■ Textauszug
== == ==
Die Last der Bilder

Wie bezahlbar ist Geschichte: Er hat Fotos gemacht, sein Leben lang — was wird geschehen mit dem Archiv des Berliners Jochen Clauss?  ■ Von Ulrich Clewing

Zweiundvierzig Jahre Berufsleben, wieviel macht das in Kubikmetern? Oder in Zentnern? Oder in Bildern? Letzteres läßt sich am ehesten beantworten. Jochen Clauss, der Gründer von Story-Press, war Fotograf. Und da gibt es Zahlen, Listen, Verzeichnisse. Gut 8.000 belichtete Filme, rund 100.000 Abzüge, mehr als 240.000 hochempfindliche Negative.

Wenn Corinna Clauss von der Arbeit ihres vor zwei Monaten verstorbenen Vaters erzählt, spricht sie von Informationen: „Man macht sich ja gar nicht klar, wie viele Informationen auf einem Foto sein können.“ All die Menschen, die Orte, die Tage, Monate und Jahre müssen nach Stichworten geordnet werden, damit man sie bei Anfragen wiederfinden kann. Corinna Clauss hat das Archiv ihres Vaters betreut, zehn Jahre lang. Bis sie 1994 damit aufhörte, weil sie sah, daß es ein Kampf gegen Windmühlen ist.
== == ==
■ Extrahierte Angaben
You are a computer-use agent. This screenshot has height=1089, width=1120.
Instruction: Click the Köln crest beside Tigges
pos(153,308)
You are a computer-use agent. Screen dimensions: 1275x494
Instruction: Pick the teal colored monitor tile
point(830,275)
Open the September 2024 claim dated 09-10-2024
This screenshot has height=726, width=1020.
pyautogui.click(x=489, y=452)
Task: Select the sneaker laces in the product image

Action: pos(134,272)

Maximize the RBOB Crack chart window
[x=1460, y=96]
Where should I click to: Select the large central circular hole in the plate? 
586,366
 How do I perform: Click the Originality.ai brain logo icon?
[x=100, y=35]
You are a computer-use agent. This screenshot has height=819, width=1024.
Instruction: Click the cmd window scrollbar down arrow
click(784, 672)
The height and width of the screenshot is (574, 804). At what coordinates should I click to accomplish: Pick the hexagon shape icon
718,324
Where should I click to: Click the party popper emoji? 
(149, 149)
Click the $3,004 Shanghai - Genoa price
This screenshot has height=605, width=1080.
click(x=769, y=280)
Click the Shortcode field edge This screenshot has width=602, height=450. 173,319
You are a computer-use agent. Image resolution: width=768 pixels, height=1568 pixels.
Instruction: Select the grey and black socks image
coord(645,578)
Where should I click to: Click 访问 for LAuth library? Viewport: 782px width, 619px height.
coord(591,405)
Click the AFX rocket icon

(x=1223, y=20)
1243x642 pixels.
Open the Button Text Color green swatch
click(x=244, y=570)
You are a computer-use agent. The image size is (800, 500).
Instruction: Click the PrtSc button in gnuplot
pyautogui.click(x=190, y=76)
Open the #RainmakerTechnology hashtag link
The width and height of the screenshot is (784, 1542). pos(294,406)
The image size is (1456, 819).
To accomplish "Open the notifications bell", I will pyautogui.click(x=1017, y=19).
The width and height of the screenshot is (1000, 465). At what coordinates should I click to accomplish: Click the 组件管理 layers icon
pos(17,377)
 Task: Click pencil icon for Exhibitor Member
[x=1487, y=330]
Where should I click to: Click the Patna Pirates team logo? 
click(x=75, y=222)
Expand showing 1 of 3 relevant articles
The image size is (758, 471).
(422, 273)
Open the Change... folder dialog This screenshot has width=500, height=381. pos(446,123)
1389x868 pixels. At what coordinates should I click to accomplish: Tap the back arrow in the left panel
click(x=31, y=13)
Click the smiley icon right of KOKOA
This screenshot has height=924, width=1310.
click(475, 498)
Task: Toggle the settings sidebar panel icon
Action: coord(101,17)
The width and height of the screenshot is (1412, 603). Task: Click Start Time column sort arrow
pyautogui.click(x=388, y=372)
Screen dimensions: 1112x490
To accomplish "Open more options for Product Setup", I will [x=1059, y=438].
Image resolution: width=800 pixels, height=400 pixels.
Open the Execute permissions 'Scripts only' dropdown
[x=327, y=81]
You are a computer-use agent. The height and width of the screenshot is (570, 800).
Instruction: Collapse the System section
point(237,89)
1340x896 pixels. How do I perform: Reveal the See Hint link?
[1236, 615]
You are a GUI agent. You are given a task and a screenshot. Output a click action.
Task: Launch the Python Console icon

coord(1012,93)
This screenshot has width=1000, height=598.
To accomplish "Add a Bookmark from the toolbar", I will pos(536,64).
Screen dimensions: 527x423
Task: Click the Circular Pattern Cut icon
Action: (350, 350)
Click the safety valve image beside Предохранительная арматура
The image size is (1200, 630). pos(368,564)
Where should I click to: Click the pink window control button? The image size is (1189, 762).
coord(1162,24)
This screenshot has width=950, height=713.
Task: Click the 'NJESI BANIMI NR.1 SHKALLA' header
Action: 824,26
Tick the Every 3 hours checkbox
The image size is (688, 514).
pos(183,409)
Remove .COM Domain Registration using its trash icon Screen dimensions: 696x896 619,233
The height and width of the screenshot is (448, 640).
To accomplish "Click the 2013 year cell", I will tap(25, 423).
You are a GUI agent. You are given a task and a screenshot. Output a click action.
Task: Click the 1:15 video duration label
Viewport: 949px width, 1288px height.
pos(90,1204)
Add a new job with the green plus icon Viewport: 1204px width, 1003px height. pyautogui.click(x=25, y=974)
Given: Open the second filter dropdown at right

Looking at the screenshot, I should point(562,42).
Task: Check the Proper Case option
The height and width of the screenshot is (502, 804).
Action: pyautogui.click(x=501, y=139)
== == ==
■ Aufgaben im Überblick
(A) Tippe einen Teil des Textauszugs ab. Setze bei den Worten „Zweiundvierzig Jahre Berufsleben, wieviel“ ein und höre nach „gegen Windmühlen ist.“ auf.
(B) Nenne alle Personen, die im Textauszug mit Vor- und Nachnamen vorkommen.
(C) Übersetze diesen Satz aus dem Textauszug ins Englische: „Corinna Clauss hat das Archiv ihres Vaters betreut, zehn Jahre lang.“

■ Antworten je Aufgabe
(A)
Zweiundvierzig Jahre Berufsleben, wieviel macht das in Kubikmetern? Oder in Zentnern? Oder in Bildern? Letzteres läßt sich am ehesten beantworten. Jochen Clauss, der Gründer von Story-Press, war Fotograf. Und da gibt es Zahlen, Listen, Verzeichnisse. Gut 8.000 belichtete Filme, rund 100.000 Abzüge, mehr als 240.000 hochempfindliche Negative.

Wenn Corinna Clauss von der Arbeit ihres vor zwei Monaten verstorbenen Vaters erzählt, spricht sie von Informationen: „Man macht sich ja gar nicht klar, wie viele Informationen auf einem Foto sein können.“ All die Menschen, die Orte, die Tage, Monate und Jahre müssen nach Stichworten geordnet werden, damit man sie bei Anfragen wiederfinden kann. Corinna Clauss hat das Archiv ihres Vaters betreut, zehn Jahre lang. Bis sie 1994 damit aufhörte, weil sie sah, daß es ein Kampf gegen Windmühlen ist.

(B) Ulrich Clewing, Jochen Clauss, Corinna Clauss

(C) Corinna Clauss looked after her father's archive for ten years.